= Edward J. Thomas =

English classicist, librarian and author

Edward Joseph Thomas (30 July 1869 – 11 February 1958) was an English classicist, librarian and author of several books on the history of Buddhism.

==Biography==

Thomas was born in Thornhill, West Yorkshire. He was the son of a gardener at Thornhill Rectory. Thomas left school and worked as a gardener for twelve years. In 1896, he enrolled and under the supervision of John Burnet obtained a master's degree in classics from the University of St Andrews in 1900–1901. He studied linguistics at Emmanuel College, Cambridge and graduated from the University of Cambridge in 1905. He was the curator of the university's library for many years and was appointed Dean of the Oriental Languages Department.
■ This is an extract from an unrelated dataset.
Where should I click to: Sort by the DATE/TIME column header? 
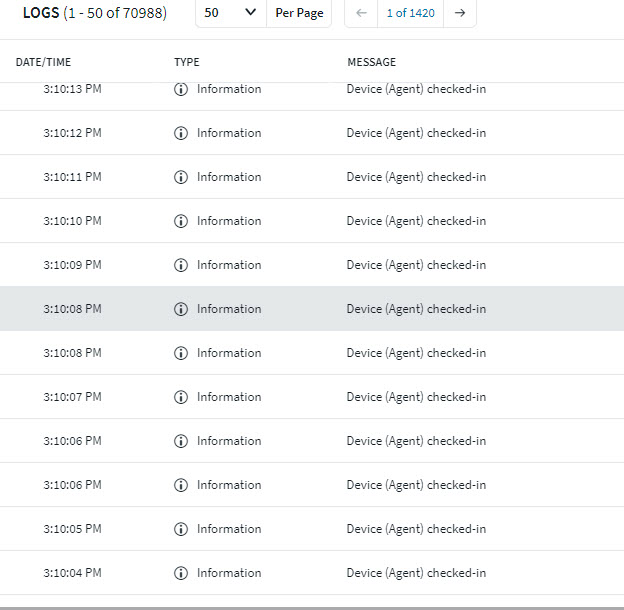[43, 62]
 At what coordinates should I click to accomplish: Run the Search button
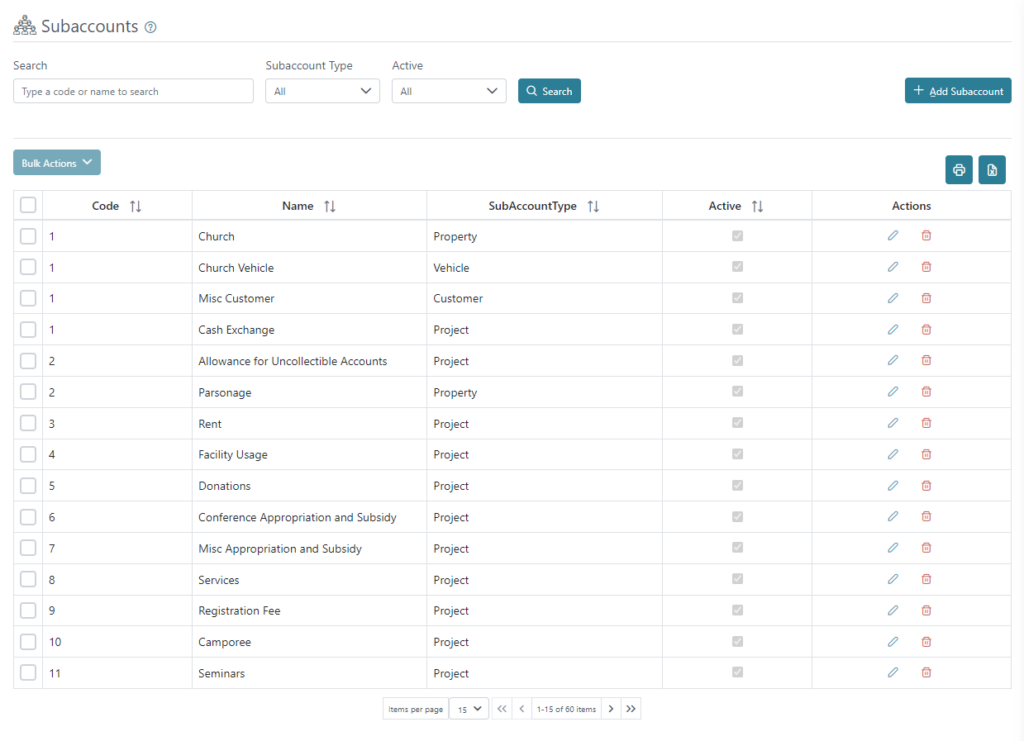point(549,90)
His works, mainly concerned with Theravada Buddhism and reflecting Western scholarship, nonetheless remain widely cited for their clarity and accuracy. The Life of Buddha as Legend and History is inevitably cited in Buddhist research. Thomas's ability as a Pali scholar and translator was noted in his time.

Thomas has been described as "one of England’s most brilliant Buddhist scholars".

==Publications==
- Jataka Tales (1916) [with Henry Thomas Francis]
- The Life of Buddha: As Legend and History (1927, 3rd. ed. 1952)
- The Perfection of Wisdom, The Career of the Predestined Buddhas, A Selection of Mahayana Scriptures translated from the Sanskrit (London, J. Murray, 1952; rpr. Wisdom of the East Series, Rutland, Charles E. Tuttle, 1992)
- The History of Buddhist Thought (London: Kegan Paul, 1933; repub. 1951, 1953)
- Early Buddhist Scriptures (1935)
- The Song of the Lord: Bhagavadgita (1931)
- Vedic Hymns (1923)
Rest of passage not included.